Die Steuerbehörde in Japan hat mit dem zurückgehenden Alkoholkonsum in der Bevölkerung ein Problem. So werden nämlich weniger Steuereinnahmen in die Staatskassen gespült. Deshalb hat die Regierung nun einen landesweiten Wettbewerb ausgerufen, bei dem Menschen zwischen 20 und 39 Jahren, Geschäftsideen entwickeln sollen, um Alkohol für die jüngere Generation wieder attraktiver zu machen. 

Aufklärung über Alkohokonsum ist wichtig

Wer jetzt denkt, dass sich das nach einer schlechten Storyline für einen noch schlechteren Teenie-Film anhört, hat recht. Aber leider meint die japanische Regierung das ernst. Junge Menschen dazu zu bringen, ein Mittel zu konsumieren, welches abhängig machen kann und massive Auswirkung auf die Gesundheit haben kann, erscheint mir mehr als fragwürdig. Besonders dann, wenn es nur dazu dienen soll, dem Staat mehr Geld einzubringen. Japan hat bereits seit Längerem mit einem chronischen Haushaltsdefizit zu kämpfen. Die Gesamtverschuldung des Staates ist mehr als doppelt so hoch wie das Bruttoinlandsprodukt des Landes. Doch es muss andere Wege geben, um das Defizit wieder auszugleichen. 

Natürlich haben wir alle schon mal einen über den Durst getrunken. Ein Glas Wein zu einem guten Essen oder ein Bier zum Grillen darf eben nicht fehlen. Trotzdem ist die Aufklärung über Alkohol seitens der deutschen Regierung gegeben und vor allem auch nötig. Immerhin lassen sich alleine in der Bundesrepublik 5,8 Prozent der Krankenhausaufenthalte komplett oder teilweise auf Konsum von Alkohol zurückführen. 

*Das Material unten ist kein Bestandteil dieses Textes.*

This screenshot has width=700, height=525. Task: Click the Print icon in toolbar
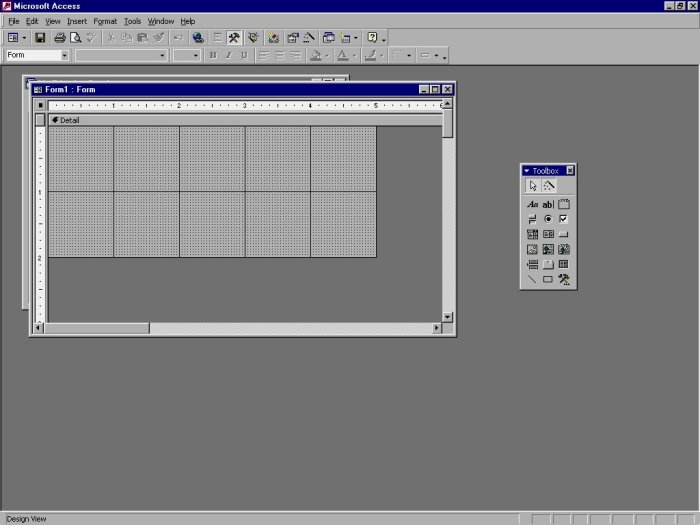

"Und doch wird nicht verstanden, warum sich die junge Generation mit der Politik nicht identifizieren kann."Lisa Bernhardt

Besonders in den jungen Jahren testen einige ihre Grenzen beim Alkoholkonsum aus. Das kann besonders dann nach hinten losgehen, wenn über die Folgen nicht richtig aufgeklärt wird. Oder, wie im Falle Japans, junge Menschen noch dazu angestiftet werden. 

Fakt ist: Alkohol ist bei der jungen Generation in Japan out. Dass dies als ein negativer Trend seitens der Regierung aufgenommen wird, ist mehr als nur paradox. Sollte nicht eigentlich die Gesundheit der Bevölkerung im Interesse des Staates liegen? Oder gehen volle Staatskassen dann doch vor? Eine weitere Frage, die sich mir angesichts dieses Wettbewerbsaufrufs stellt, ist: Was sagt eigentlich das japanische Gesundheitsamt dazu? Die Behörde meint dazu nur: "Bei der Kampagne wird erwartet, auf eine angemessene Menge an Alkoholkonsum zu achten." 

Und doch wird nicht verstanden, warum sich die junge Generation mit der Politik nicht identifizieren kann.